Usulan untuk perbaikan pengolahan gambir telah banyak disampaikan oleh kalangan akademisi maupun oleh konsultan asing yang pernah bekerja di Sumatera Barat namun tetap belum menampakkan hasil yang maksimal. Sejalan dengan perbaikan cara pengolahan diharapkan sekalian dapat dihasilkan produk gambir kering yang lebih bermutu dan dalam bentuk yang beragam.
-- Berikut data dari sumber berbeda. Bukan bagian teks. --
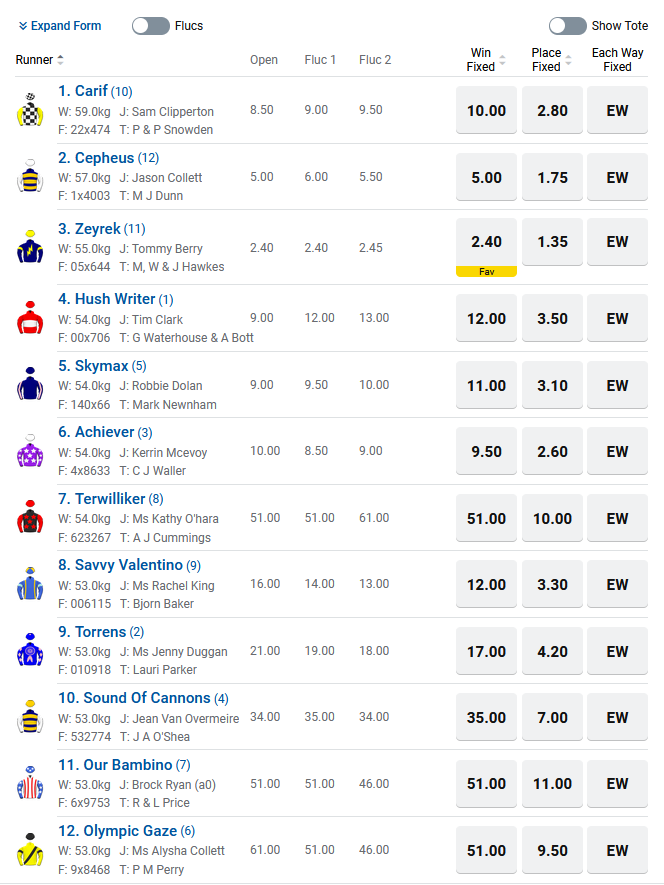
Task: Enable the Show Tote switch
Action: 567,26
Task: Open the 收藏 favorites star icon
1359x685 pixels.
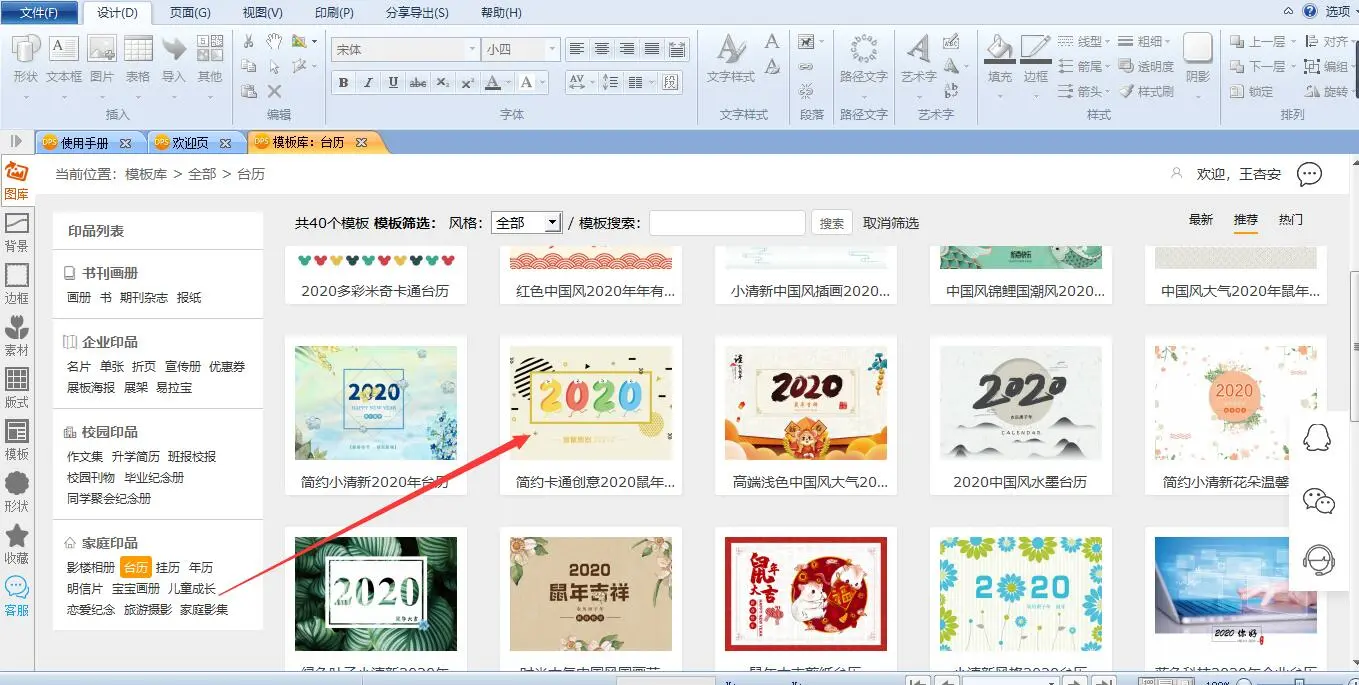Action: pos(16,543)
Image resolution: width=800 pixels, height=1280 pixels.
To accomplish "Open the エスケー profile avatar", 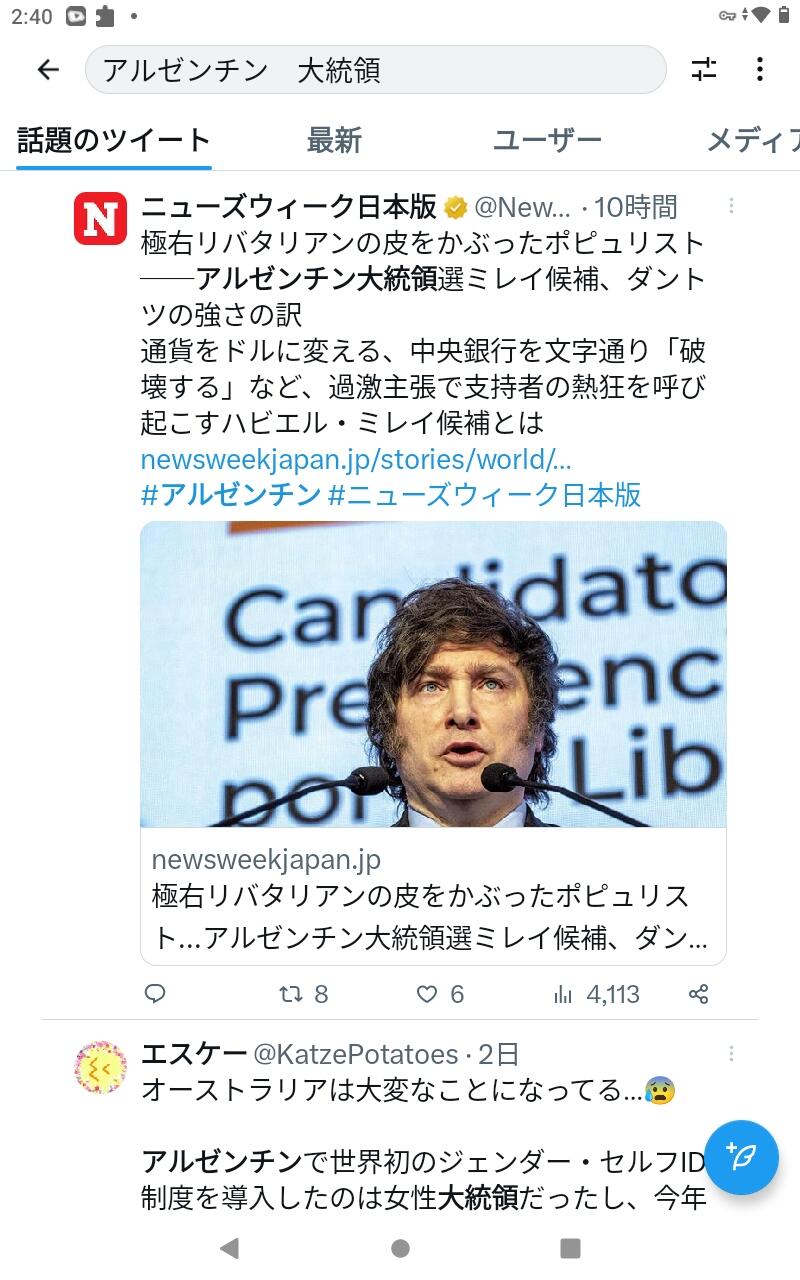I will pyautogui.click(x=101, y=1067).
Persoalan utama komoditi gambir adalah berfluktuasi harga jual petani. Penyebab dari hal itu adalah ketergantungan pasar ekspor. Sebenarnya gambir dapat dipasarkan dalam negeri sebagai bahan baku industri. Sesuatu yang ironis adalah pemanfaatan tannin mimosa sebagai penyamak kulit pada industri penyamakan kulit yang dikombinasikan dengan bahan penyamak khrom. Padahal mimosa, yang merupakan komoditi impor, dapat digantikan oleh gambir. Disamping itu pemanfaatan gambir dalam negeri sebagai bahan baku industri selain untuk penyamakan kulit dapat dilakukan.

Dengan adanya Sistem Inovasi Daerah maka pada masa datang akan lebih mempercepat pengembangan industri yang berbahan baku gambir disamping tetap melakukan perbaikan cara pengolahan gambir di tingkat petani gambir.